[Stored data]

+++

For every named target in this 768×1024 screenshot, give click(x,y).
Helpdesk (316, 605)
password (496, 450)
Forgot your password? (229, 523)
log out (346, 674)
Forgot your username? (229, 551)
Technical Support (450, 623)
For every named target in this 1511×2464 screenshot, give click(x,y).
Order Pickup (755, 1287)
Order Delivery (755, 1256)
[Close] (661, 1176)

+++

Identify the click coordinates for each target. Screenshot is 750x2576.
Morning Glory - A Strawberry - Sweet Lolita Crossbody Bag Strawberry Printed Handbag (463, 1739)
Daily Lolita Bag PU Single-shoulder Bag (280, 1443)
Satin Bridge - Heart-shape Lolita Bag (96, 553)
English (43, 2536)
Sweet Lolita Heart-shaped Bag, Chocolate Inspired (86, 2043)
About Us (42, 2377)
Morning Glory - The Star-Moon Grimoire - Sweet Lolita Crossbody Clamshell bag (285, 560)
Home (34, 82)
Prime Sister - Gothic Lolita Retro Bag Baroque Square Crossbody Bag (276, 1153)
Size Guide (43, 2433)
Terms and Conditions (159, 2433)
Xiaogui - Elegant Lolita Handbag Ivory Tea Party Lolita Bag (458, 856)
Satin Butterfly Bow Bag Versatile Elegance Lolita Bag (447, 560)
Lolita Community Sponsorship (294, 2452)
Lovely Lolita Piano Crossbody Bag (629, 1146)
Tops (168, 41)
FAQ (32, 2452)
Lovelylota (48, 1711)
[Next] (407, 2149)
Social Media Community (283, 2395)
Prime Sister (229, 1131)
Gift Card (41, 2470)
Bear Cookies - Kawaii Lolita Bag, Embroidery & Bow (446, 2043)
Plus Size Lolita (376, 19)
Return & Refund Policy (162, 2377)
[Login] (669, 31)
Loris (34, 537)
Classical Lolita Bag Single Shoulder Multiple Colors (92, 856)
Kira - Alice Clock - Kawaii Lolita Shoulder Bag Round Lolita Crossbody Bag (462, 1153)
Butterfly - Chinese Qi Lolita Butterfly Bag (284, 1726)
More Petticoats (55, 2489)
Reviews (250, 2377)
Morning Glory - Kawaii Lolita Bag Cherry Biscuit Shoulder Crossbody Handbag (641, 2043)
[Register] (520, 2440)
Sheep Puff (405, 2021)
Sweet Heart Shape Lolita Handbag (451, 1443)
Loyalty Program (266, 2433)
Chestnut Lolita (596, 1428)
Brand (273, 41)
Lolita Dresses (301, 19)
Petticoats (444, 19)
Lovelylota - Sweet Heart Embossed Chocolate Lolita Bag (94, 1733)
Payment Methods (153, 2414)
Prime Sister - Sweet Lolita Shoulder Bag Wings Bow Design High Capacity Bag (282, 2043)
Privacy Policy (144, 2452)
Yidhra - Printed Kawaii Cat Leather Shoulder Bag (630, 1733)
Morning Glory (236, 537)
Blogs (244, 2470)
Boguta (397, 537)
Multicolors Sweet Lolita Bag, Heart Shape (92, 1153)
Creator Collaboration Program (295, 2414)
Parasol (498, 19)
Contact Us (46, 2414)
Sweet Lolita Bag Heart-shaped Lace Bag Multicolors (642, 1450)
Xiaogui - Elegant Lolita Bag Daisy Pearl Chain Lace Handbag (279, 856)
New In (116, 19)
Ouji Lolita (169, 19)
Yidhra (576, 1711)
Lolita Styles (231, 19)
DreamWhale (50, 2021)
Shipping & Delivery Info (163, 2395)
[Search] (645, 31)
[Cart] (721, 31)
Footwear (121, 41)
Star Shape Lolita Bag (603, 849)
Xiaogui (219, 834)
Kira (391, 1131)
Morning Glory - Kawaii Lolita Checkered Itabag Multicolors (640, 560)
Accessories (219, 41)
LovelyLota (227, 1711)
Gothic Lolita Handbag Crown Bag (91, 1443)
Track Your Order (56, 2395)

+++

All lines in the data above from the one with "For every named target in this 768×1024" through the one with "[Close] (661, 1176)" must be repeated exactly, and no others.

For every named target in this 768×1024 screenshot, give click(x,y).
Helpdesk (316, 605)
password (496, 450)
Forgot your password? (229, 523)
log out (346, 674)
Forgot your username? (229, 551)
Technical Support (450, 623)
For every named target in this 1511×2464 screenshot, give click(x,y).
Order Pickup (755, 1287)
Order Delivery (755, 1256)
[Close] (661, 1176)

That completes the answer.